◆ **Work instructions**
For the entries that follow, give the number of lines holding the string "Enable" and nothing more.

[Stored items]
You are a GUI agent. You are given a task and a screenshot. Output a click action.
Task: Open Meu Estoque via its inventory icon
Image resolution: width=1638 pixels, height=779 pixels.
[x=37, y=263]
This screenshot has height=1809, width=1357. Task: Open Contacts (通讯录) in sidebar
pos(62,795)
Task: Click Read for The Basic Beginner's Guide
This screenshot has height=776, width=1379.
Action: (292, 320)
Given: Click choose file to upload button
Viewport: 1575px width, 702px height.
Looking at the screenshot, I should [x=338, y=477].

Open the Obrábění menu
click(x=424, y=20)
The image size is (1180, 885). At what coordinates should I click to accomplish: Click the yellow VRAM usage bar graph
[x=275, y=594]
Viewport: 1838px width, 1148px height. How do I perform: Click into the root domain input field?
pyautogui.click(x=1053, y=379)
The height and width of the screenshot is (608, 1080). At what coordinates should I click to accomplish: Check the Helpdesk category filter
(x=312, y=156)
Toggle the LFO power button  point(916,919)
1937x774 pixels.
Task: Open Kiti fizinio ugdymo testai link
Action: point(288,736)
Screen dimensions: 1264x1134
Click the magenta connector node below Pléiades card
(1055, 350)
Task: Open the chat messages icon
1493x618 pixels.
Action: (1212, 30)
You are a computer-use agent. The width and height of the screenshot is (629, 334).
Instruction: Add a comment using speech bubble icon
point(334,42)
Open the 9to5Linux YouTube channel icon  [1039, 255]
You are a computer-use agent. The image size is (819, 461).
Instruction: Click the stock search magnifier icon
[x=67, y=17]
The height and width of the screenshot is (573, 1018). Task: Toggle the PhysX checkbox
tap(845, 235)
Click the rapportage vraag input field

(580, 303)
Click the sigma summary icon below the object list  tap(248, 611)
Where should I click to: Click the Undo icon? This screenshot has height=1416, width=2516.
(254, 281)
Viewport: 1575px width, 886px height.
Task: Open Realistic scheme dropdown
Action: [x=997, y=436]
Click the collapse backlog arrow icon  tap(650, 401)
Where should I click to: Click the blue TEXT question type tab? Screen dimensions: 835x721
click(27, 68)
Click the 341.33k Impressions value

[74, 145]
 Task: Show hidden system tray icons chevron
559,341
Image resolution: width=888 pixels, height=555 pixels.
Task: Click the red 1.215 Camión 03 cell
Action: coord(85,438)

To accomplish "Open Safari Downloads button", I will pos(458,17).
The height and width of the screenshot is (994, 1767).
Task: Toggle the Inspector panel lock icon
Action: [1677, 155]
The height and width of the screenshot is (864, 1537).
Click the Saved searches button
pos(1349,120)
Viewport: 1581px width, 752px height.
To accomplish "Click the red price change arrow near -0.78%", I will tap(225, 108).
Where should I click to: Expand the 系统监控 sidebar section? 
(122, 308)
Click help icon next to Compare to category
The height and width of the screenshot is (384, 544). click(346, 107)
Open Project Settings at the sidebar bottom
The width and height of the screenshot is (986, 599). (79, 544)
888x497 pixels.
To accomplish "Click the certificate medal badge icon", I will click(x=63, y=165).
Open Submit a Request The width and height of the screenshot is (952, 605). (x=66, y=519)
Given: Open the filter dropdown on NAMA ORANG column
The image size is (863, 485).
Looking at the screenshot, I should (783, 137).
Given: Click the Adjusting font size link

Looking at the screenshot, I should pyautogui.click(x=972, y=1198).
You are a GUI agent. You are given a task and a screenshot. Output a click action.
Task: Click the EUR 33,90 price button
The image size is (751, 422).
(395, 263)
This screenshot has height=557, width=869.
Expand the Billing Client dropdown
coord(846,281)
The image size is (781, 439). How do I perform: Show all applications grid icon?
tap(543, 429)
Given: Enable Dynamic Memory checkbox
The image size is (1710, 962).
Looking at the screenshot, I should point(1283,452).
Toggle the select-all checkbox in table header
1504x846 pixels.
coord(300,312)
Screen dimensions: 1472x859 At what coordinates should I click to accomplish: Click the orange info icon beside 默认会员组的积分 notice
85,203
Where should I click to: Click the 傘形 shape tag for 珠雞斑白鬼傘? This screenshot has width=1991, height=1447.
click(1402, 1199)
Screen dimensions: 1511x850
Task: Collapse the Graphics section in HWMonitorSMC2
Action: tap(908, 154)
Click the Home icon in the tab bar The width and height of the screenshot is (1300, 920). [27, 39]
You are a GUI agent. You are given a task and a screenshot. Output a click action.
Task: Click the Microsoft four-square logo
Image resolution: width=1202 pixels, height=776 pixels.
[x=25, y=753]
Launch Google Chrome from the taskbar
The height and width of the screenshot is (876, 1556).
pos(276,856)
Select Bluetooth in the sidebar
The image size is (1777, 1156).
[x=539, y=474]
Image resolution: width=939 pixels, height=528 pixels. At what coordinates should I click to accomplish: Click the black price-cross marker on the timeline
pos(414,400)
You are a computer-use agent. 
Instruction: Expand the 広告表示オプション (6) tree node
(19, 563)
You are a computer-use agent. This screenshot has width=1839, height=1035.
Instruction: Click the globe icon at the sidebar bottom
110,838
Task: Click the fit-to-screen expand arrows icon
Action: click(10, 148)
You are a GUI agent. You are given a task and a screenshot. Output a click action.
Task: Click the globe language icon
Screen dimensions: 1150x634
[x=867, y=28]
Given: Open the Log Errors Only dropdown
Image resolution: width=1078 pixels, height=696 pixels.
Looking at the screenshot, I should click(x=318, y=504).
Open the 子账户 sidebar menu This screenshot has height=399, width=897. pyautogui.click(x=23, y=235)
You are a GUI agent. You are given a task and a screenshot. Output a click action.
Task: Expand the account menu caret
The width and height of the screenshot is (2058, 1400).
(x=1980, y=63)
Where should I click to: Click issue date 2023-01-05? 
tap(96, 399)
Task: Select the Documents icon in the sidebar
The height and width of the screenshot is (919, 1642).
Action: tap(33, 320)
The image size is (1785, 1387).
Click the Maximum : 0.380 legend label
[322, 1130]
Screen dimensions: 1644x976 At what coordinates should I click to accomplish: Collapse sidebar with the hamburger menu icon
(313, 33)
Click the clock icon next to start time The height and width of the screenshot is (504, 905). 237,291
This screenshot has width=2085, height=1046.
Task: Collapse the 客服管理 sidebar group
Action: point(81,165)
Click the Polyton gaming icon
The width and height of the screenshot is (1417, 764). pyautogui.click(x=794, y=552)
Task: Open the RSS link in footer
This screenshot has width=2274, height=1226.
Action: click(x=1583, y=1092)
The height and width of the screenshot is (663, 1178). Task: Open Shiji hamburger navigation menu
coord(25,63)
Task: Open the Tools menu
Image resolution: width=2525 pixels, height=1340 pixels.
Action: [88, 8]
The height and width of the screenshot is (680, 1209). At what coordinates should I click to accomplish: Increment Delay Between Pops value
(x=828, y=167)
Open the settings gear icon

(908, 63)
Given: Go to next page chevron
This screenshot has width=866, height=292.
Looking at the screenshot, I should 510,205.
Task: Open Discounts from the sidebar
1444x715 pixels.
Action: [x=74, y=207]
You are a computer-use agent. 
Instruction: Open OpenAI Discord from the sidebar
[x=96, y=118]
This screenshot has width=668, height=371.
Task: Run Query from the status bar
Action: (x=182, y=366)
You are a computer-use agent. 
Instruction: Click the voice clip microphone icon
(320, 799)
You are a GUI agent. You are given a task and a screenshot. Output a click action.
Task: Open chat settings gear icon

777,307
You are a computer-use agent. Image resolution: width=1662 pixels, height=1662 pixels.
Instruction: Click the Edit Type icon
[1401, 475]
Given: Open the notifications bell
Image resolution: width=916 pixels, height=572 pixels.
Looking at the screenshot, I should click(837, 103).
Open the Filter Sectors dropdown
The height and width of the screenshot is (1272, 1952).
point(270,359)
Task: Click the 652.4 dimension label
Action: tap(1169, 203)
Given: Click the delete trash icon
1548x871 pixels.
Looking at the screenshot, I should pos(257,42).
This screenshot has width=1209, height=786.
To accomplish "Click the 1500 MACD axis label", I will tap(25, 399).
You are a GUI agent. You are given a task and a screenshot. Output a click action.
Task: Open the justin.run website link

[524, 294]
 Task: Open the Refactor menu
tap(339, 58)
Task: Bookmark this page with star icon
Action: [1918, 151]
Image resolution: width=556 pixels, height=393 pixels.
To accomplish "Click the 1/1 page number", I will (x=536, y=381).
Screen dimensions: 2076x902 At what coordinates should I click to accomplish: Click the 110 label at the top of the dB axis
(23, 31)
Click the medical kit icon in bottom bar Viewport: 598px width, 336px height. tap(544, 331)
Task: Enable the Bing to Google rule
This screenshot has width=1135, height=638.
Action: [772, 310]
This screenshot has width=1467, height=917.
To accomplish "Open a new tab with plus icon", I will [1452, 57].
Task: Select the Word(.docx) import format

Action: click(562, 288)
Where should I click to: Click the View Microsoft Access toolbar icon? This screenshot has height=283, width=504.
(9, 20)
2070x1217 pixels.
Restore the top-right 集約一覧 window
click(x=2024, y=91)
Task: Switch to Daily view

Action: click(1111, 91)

◆ **Answer area**
2